***** RECORD EXTRACTS *****
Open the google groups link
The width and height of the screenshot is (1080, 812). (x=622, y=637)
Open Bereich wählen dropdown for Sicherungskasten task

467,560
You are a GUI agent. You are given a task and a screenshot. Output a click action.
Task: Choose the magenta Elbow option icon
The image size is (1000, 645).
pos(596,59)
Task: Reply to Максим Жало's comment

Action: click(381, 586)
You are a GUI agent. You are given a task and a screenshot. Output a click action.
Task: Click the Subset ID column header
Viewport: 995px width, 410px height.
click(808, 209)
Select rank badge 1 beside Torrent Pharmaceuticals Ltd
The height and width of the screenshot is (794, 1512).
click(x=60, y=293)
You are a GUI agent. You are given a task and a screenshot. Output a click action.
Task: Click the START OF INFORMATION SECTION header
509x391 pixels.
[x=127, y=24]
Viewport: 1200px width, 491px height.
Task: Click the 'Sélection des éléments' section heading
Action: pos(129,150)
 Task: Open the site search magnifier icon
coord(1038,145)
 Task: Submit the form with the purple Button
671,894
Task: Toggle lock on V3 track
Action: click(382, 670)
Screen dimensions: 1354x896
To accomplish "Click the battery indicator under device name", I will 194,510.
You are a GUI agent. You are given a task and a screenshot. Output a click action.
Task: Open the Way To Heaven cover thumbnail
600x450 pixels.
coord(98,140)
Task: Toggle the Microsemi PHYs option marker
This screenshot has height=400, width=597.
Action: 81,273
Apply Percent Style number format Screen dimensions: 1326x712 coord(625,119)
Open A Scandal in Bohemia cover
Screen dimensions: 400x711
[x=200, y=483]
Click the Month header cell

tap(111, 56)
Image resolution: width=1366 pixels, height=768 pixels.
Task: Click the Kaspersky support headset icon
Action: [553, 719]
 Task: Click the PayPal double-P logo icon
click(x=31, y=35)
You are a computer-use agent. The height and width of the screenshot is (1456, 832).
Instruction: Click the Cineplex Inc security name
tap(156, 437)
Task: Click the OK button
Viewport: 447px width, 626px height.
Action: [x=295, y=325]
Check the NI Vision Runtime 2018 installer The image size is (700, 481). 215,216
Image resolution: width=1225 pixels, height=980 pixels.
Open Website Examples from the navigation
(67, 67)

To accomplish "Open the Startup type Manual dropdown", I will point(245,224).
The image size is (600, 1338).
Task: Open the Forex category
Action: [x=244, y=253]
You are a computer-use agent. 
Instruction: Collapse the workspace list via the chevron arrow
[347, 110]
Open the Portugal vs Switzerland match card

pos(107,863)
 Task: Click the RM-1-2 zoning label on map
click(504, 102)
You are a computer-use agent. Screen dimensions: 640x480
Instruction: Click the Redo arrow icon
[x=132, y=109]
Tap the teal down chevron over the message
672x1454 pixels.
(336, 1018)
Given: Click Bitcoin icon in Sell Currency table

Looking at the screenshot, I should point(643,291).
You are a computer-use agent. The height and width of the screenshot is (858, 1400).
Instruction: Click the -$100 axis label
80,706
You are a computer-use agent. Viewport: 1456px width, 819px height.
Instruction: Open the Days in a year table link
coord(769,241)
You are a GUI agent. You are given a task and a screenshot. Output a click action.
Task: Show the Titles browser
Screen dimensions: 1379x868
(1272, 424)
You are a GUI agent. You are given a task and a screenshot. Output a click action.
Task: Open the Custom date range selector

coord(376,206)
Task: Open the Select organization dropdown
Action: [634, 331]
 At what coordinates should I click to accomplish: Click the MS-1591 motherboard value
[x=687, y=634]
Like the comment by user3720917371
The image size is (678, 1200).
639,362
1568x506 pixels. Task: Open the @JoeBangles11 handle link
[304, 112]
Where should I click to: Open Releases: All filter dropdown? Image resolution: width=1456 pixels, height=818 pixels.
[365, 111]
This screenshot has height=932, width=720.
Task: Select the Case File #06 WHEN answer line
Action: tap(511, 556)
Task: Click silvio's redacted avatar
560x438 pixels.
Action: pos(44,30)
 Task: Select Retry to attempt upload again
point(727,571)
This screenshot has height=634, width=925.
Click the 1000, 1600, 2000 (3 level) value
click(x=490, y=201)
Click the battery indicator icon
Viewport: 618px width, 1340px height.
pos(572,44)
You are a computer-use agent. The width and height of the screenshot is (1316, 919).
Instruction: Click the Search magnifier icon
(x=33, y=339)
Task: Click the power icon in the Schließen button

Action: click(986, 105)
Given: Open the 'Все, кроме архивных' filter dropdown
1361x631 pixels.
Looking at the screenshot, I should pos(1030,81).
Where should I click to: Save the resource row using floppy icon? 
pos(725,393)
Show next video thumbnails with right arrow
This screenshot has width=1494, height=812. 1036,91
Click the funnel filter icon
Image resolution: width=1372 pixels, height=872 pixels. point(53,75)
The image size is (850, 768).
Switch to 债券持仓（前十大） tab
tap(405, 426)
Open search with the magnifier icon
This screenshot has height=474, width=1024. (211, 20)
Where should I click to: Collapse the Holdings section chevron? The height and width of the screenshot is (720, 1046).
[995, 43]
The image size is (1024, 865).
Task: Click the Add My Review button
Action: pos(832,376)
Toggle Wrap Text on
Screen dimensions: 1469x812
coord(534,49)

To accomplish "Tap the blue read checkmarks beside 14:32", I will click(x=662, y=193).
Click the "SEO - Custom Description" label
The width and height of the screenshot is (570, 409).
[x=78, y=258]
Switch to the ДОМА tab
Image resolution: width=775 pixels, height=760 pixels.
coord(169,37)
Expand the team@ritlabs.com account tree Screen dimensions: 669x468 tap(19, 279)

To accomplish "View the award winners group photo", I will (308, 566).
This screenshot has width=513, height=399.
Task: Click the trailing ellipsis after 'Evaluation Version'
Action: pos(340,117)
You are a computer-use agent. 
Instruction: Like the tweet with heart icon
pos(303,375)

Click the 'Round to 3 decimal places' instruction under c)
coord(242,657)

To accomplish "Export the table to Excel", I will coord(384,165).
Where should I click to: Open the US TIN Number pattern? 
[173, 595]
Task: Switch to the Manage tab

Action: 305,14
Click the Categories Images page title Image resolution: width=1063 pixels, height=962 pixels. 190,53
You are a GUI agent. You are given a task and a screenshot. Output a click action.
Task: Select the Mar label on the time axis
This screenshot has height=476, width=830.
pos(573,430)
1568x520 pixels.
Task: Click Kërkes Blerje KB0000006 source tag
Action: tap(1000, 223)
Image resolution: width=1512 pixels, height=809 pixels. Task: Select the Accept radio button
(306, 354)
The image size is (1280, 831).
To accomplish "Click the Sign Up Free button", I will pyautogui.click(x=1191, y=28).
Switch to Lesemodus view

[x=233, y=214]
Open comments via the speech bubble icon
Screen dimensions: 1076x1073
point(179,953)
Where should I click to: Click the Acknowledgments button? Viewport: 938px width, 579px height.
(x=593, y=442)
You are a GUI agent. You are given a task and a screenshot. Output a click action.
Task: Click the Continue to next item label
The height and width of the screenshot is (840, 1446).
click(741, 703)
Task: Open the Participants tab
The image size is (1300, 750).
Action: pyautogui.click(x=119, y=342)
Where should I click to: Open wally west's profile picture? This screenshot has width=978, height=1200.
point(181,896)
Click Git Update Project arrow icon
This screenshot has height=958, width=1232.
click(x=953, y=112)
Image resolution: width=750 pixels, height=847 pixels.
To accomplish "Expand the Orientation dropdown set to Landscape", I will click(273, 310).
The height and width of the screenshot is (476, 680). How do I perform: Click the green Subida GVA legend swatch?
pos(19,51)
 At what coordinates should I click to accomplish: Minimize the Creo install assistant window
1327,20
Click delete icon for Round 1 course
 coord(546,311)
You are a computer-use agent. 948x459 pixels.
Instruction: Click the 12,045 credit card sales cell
*****
● **REQUIREMENT**
Repeat verbatim the items from the line containing "Click the Categories" through the line containing "will pyautogui.click(x=1191, y=28).", both included.

● **THE OUTPUT**
Click the Categories Images page title Image resolution: width=1063 pixels, height=962 pixels. 190,53
You are a GUI agent. You are given a task and a screenshot. Output a click action.
Task: Select the Mar label on the time axis
This screenshot has height=476, width=830.
pos(573,430)
1568x520 pixels.
Task: Click Kërkes Blerje KB0000006 source tag
Action: tap(1000, 223)
Image resolution: width=1512 pixels, height=809 pixels. Task: Select the Accept radio button
(306, 354)
The image size is (1280, 831).
To accomplish "Click the Sign Up Free button", I will pyautogui.click(x=1191, y=28).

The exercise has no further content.